As sun streams through the windows of the main communal lodge at the Marigal Gardens retirement village in Kambah, residents are tying up bunches of paper poppies and wrapping home-made Anzac biscuits in cellophane, ribbons keeping the packages in place.
They will deliver the poppies and biscuits to the doorway of each of the 71 villas, ready for Anzac Day on Saturday, when as many residents as possible will come outside and stand in their driveway for a minute's silence at 11am.
"I'm going to be up one end in my car and will give a blast of the horn for the start of the minute and a guy at the other end will be in his car and give a blast from his car for the end of the minute," Mrs Bird said.
Anzac Day 2020 will forever be remembered as something almost otherworldly, the likely near-perfect autumn weather, the clear skies and that magical stillness, marked by an absence of marches, gatherings, slaps on the back in the pub or the club, that special oneness of standing in the dark, together, at the dawn service at the War Memorial.
The shutdown and social distancing forced by the coronavirus pandemic means this year we are commemorating Anzac Day together, alone.
It's people like Mrs Bird who are thinking creatively to ensure Anzac Day is not forgotten, nor those who served and died in wars, conflicts, and peacekeeping operations.

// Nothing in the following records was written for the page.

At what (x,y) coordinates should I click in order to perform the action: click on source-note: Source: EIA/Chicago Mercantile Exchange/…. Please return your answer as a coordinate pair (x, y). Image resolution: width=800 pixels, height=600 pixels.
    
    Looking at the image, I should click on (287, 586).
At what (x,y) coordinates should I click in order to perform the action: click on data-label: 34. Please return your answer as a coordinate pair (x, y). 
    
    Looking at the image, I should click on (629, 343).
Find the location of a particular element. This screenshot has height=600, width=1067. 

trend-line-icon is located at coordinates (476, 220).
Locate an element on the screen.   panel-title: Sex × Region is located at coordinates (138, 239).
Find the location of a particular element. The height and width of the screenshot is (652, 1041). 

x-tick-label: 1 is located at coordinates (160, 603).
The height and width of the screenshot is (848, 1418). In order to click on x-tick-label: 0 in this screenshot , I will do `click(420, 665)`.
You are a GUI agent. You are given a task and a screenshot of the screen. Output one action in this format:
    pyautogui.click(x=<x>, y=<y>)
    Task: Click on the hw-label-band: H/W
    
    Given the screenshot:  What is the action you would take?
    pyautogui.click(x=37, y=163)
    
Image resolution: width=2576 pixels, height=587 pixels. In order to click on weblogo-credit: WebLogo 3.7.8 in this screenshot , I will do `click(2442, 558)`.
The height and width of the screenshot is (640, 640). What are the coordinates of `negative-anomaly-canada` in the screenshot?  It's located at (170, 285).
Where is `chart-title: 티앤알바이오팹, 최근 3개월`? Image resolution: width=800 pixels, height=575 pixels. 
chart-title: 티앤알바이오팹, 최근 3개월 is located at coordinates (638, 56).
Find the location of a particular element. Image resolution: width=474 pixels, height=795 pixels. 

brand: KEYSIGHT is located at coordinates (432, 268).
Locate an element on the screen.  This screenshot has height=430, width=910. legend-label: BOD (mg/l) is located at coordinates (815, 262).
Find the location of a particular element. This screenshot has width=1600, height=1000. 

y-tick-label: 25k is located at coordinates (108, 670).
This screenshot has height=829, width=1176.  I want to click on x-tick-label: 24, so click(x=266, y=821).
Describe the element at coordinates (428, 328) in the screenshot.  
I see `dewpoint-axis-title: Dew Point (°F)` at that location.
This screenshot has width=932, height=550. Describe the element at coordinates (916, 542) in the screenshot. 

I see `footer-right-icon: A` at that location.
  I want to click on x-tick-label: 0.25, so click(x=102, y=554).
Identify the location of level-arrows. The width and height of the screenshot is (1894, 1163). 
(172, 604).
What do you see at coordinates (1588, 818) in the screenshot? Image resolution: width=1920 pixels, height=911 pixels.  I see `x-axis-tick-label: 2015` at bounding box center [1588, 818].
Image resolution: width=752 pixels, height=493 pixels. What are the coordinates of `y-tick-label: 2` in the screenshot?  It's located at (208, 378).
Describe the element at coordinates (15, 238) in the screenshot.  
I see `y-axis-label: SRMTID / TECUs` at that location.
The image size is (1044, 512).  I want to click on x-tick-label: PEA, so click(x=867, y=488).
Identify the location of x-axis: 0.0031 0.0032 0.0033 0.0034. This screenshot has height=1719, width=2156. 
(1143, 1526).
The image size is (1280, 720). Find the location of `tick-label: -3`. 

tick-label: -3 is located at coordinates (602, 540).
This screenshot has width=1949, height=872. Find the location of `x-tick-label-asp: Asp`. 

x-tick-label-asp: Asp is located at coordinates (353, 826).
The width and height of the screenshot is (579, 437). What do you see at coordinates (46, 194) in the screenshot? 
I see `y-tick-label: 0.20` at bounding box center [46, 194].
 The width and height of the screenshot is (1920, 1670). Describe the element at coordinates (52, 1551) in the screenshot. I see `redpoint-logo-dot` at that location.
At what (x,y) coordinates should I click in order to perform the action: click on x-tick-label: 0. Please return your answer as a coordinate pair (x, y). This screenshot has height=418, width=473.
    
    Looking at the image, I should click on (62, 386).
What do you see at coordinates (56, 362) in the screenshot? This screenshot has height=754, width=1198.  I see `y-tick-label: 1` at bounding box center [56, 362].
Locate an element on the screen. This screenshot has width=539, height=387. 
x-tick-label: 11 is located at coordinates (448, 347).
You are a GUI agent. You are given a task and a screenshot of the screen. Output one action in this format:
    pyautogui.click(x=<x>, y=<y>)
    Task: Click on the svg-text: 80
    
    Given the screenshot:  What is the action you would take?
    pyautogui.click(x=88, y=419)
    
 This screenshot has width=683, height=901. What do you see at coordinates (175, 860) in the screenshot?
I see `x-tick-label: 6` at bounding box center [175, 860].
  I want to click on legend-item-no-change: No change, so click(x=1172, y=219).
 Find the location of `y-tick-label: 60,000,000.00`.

"It's a day to remember all of those who fought for us and gave us the country we have today," she said.
Mrs Bird believes the current pandemic does not come close to a war.
"I think the pandemic is nature's way of controlling the population, it's nothing like a war. I think with a war, we had no control over our enemy. With the pandemic, we can control the enemy, through our behaviour, washing our hands, keeping our distance."
Mrs Bird does have a poignant connection to the Great War.
"My uncle died in the First World War, Uncle Andrew, and he was very, very fondly remembered by my mum. So much so, that I called one of my sons Andrew," she said.
Andrew Bird, a Canberra bus driver and advocate for organ donation, very sadly, died in 2008, aged 41, just six months after receiving a double lung transplant at St Vincent's Hospital in Sydney. He had suffered from coronary obstructive pulmonary disease.
Mrs Bird's husband, Des, died last September. He was a manufacturer's agent in Fyshwick. They had five children, and there are now seven grandchildren and one great-grandchild.
They moved from Farrer to Marigal Gardens 18 months ago. Her villa overlooks the trees of the Kambah Adventure Park. Residents joke they're on the village's version of Mugga Way.
A public servant for 21 years, mostly in the Magistrates Court, Mrs Bird says she is making concessions during the pandemic but never failing to keep busy. The residents recently had a race day, dressing up in hats and having a tipple, while watching the races, distanced from each other, on their phones.
"I'm self-isolating, shopping online, using WhatsApp and Skype to speak to my grandchildren who are interstate, walking for an hour every day with my dog in the park," Mrs Bird said.
"People talk about being bored. I'm like, 'What's bored?'."